Due Diligence and Monitoring Third-Party Recordkeepers
The SEC is also proposing adding a new provision to the Recordkeeping Rule that would apply to RIAs that outsource to third-party recordkeepers. It would require the RIA to perform due diligence and monitoring of that third party consistent with the prescribed methods discussed above for other outsourced covered functions. The RIA would also have to obtain reasonable assurances that the third party:
- Adopts and implements internal processes and/or systems for making and/or keeping records on behalf of the RIA. These processes must meet the requirements of the Recordkeeping Rule.
- Provides access to electronic records.
- Ensures the continued availability of records if the third party’s operations or relationship with the adviser cease.
These requirements were created to protect required records from being lost, manipulated, or destroyed, and to ensure that such records are accessible to the RIA, the SEC, and other regulators.
Compliance with these ongoing, stringent requirements could prove extremely costly for RIAs, and particularly for smaller advisers who need to outsource functions for quality and efficiency. RIAs will likely expend more time, money, and energy to comply with the Proposal. This may become a barrier to entry for some advisers.
However, “set it and forget it” just won’t cut it anymore. Regardless of this Proposal’s finality, advisers who outsource should consider instituting some sort of due diligence and provider monitoring now, as it will likely attract the attention of both the SEC and clients — especially institutional investors. It is also a good practice to ensure your clients are serviced properly and your advisory services are performed as expected and in compliance with regulations.
Service providers should also take note of this new Proposal. RIAs will be requesting documentation to support compliance with the Proposal. A comprehensive brochure of your services will help RIAs understand exactly what you offer and if your services would be considered covered in various situations. Information regarding your team’s education, expertise, and certifications related to the covered service should also be readily available.
Additionally, as part of the monitoring process, service providers will need to show proof of performance. Depending on the functions outsourced, that may be complicated to demonstrate. Consider obtaining an independent service auditor report, such as a SOC I Type II (AICPA standards) or an ISAE 3402 (international standards) that will report on the description, design, and operating effectiveness of controls at a service organization. Service providers will also need to prepare regular updates and briefings for the RIAs, which is most likely not part of current practices. Lastly, contracts may need to be enhanced and rewritten to ensure services, risks, and mitigating factors are clearly laid out and expectations are set to comply with the New Proposed Rules.
Whether you are an RIA, thinking of registering as an RIA, or you are a service provider who performs covered functions (this includes sub-advisers, valuation firms, broker-dealers, qualified custodians, index providers, fund administrators, information technology firms, cyber security vendors, compliance advisers, outsourced compliance officers, pricing services, portfolio software vendors, market data providers, risk management services, etc.), you should start thinking about how this new Proposal may impact you and your clients.
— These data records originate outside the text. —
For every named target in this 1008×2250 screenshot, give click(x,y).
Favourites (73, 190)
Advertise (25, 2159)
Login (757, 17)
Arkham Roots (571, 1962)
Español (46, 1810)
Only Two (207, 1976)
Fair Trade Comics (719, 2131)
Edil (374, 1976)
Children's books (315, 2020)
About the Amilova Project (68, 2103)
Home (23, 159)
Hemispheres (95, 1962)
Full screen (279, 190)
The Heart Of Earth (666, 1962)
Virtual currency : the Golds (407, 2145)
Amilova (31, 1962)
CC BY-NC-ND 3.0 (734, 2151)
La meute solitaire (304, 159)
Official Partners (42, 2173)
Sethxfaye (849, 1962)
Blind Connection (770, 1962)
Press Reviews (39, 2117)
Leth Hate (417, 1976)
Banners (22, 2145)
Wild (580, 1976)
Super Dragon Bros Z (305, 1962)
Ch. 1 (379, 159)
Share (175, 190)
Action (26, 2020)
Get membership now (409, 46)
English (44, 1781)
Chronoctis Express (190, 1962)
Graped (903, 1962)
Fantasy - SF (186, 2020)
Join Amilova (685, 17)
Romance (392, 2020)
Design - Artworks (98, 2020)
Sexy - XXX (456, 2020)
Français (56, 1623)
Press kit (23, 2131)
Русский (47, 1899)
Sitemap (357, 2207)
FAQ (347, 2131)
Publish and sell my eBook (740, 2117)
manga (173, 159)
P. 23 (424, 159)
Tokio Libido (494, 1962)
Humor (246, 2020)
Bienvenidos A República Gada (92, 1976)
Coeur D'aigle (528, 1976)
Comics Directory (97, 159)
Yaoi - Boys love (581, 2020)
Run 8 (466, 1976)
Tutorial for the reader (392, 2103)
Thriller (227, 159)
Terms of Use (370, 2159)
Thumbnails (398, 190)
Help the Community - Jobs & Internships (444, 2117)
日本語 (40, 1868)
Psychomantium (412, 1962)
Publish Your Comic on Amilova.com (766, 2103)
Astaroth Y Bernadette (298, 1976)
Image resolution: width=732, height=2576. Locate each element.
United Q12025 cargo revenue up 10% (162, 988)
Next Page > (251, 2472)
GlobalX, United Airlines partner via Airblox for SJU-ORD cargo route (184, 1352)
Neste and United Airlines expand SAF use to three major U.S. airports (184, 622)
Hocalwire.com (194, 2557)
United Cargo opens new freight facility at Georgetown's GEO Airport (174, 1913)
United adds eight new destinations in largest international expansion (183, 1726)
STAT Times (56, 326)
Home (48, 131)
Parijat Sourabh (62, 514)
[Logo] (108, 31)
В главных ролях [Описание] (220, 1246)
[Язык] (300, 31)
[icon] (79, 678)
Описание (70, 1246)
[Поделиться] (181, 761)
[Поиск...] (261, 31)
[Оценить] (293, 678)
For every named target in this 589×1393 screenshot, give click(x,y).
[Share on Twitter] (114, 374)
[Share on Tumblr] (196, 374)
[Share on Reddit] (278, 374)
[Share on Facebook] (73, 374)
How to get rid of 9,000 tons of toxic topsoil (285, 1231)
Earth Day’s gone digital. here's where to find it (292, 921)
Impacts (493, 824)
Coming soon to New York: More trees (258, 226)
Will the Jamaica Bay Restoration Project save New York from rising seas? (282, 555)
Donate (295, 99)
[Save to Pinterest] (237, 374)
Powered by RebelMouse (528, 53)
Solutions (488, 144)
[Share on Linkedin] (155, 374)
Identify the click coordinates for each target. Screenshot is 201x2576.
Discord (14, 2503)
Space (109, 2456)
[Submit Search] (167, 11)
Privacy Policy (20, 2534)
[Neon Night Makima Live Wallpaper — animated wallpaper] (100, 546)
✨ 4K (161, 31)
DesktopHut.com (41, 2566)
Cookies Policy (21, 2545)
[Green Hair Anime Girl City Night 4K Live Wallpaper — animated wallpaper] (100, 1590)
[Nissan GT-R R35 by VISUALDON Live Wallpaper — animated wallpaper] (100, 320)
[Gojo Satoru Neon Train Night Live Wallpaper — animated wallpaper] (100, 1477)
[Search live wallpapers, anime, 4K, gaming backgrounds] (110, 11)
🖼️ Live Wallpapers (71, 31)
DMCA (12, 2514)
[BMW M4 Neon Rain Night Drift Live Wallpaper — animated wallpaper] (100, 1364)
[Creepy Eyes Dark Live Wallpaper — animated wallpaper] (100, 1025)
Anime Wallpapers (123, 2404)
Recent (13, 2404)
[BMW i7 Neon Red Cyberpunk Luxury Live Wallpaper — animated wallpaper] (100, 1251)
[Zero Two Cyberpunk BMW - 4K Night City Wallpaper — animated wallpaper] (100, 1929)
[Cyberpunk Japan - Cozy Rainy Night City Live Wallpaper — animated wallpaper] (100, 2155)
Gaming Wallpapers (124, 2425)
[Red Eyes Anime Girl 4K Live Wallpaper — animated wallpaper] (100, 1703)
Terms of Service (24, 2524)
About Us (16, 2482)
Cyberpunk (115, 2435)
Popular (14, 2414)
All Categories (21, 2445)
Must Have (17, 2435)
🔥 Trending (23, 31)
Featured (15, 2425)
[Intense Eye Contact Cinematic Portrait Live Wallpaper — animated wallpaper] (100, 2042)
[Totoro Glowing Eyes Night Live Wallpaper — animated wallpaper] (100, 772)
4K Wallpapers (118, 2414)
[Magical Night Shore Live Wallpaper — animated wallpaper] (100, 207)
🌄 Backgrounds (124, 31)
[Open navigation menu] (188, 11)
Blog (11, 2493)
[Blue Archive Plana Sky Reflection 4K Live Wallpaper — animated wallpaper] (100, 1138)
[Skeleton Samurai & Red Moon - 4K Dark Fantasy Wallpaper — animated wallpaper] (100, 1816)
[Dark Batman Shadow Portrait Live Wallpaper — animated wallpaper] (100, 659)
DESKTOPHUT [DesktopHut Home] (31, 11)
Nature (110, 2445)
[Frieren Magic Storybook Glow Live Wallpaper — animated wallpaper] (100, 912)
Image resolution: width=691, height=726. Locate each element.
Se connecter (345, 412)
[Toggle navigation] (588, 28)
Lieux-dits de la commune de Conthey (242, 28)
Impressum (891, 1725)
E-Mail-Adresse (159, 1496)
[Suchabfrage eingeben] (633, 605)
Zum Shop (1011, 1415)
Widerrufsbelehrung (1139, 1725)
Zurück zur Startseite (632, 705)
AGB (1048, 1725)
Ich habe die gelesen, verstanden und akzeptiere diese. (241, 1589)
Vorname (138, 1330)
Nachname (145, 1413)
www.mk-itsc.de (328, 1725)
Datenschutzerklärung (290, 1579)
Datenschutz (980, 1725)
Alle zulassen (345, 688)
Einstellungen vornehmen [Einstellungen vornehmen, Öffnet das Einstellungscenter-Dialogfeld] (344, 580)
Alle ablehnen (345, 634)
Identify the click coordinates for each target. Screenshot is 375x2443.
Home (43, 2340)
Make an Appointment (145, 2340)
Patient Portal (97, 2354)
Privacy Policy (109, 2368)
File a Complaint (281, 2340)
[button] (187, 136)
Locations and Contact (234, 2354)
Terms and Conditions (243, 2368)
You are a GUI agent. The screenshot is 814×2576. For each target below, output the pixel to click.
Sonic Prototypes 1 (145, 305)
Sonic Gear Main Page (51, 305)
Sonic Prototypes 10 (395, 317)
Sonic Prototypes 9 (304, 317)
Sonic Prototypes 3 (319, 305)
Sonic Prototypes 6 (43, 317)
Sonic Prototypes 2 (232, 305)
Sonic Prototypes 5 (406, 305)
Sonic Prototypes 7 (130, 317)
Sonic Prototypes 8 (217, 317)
- “Supervised Person” is defined under the Investment Advisers Act as any partner, officer, director (or other person occupying a similar status or performing similar functions), or employee of an investment adviser, or other person who provides investment advice on behalf of the investment adviser and is subject to the supervision and control of the investment adviser.
- Related person” is defined as any advisory affiliate and any person that is under common control with an adviser.